Nap Your Way to the Top
Unleash the power of the siesta: Sleeping at work makes employees happier, healthier, and more productive.
By Carlin Flora published February 4, 2008 - last reviewed on June 9, 2016
The evidence is overwhelming: Napping on the job is great for you and great for your boss. A power nap of about 20 minutes has been proven to increase alertness and overall productivity in workers. Siestas also boost mood. "Remember when your mother told you to take a nap because you were cranky? She was right," says William Anthony, who co-authored The Art of Napping at Work with his wife Camille.

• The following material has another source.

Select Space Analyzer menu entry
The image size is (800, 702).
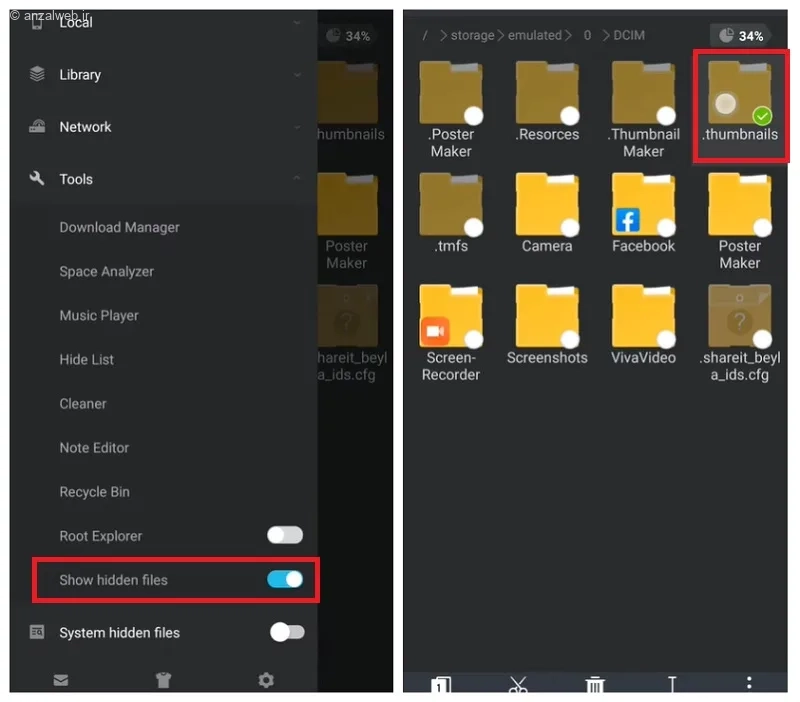click(x=107, y=271)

Anthony, who has a comfy couch with a homemade afghan blanket in his office at Boston University's Center for Psychiatric Rehabilitation, says the post-nap energy spike can last for several hours. Though he's long touted napping's cognitive boon, he's currently excited by the cumulating evidence that nappers reap physical benefits, as well: A large, six-year study of Greek adults found that men who took a siesta at least three times per week had a 37 percent lower risk of heart-related death.
Yet most bosses still grimace at the thought of a company-wide naptime. "People think nappers are slothful or lazy," Anthony says. "Look at the words surrounding napping: stealing a nap or getting caught napping—they're all pejorative." Employers often remark to Anthony that they aren't paying people to sleep. But maybe they don't know that the return on an investment in an employee nap is much greater than that of the already given lunch, coffee, and cigarette breaks.

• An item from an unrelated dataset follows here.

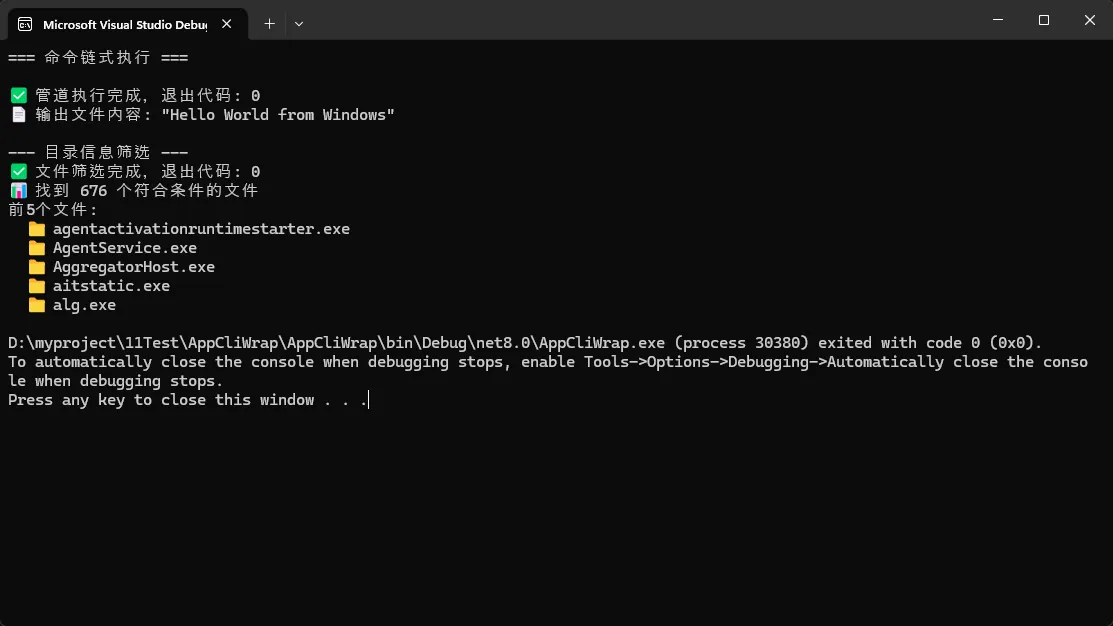
Task: Click the bar chart icon beside 找到 676
Action: (x=18, y=191)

There is one New York City-based company, however, where workers risk getting fired for NOT taking their siestas. MetroNaps offers "fatigue mitigation" services for companies big and small, including sleep assessments (testing and interviews to determine if employees are sleep-deprived and how that may be affecting their work) and the installation of futuristic bed-chairs called EnergyPods. Company headquarters also has a quiet retreat in the Empire State Building for clients to sleep during the day.
As a young banker, MetroNaps founder Arshad Chowdhury noticed his co-workers taking naps in the back bathroom stalls to avoid getting reprimanded. After testing the concept of charging people to snooze, he started his company in 2004 and is convinced that our culture's discriminatory attitude toward napping is letting up. Cisco and Google are among his newest clients, and more hospitals are ordering EnergyPods for exhausted heath-care providers.
Anthony's informal surveys have revealed that while women are more sleep-deprived—for a combination of physiological and social reasons, such as their tendency to bear the brunt of childcare—they report more fear of napping during work hours. "We were going to do a book on that but we haven't yet," Anthony says. "I guess we've been napping too much."